*STATED EXERCISE*. How many lines in the material below contain the word "icon"? Reply with the number alone.

━━━

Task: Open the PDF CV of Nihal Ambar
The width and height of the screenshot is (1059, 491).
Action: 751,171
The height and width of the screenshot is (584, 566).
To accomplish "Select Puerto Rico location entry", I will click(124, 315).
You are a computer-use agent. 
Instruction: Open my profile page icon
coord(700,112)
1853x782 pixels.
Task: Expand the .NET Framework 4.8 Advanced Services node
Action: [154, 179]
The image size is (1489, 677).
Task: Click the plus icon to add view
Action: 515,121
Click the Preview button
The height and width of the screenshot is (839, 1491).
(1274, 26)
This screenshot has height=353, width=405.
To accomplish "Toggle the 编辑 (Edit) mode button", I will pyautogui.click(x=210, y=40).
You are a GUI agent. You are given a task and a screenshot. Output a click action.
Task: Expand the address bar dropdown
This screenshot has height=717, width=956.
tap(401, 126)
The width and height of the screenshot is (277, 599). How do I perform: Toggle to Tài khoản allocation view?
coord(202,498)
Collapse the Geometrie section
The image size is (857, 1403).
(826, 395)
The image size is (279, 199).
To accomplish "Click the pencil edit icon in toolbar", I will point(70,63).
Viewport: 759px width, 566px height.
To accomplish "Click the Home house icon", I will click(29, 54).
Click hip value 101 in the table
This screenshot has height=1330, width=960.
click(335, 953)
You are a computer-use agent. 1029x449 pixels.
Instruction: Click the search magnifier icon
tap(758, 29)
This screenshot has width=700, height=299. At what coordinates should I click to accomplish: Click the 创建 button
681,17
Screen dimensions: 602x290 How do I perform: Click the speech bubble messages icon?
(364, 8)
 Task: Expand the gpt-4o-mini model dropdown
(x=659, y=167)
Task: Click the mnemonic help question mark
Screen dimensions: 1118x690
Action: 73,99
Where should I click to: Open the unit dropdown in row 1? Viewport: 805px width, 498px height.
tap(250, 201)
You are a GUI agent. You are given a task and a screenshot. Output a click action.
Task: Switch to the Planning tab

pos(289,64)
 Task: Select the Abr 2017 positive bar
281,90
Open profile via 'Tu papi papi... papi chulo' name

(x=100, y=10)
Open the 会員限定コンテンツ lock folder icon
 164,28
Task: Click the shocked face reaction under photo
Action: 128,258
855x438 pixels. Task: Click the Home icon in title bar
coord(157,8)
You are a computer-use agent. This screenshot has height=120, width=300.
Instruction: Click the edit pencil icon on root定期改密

━━━

*COMPLETED TASK*. 9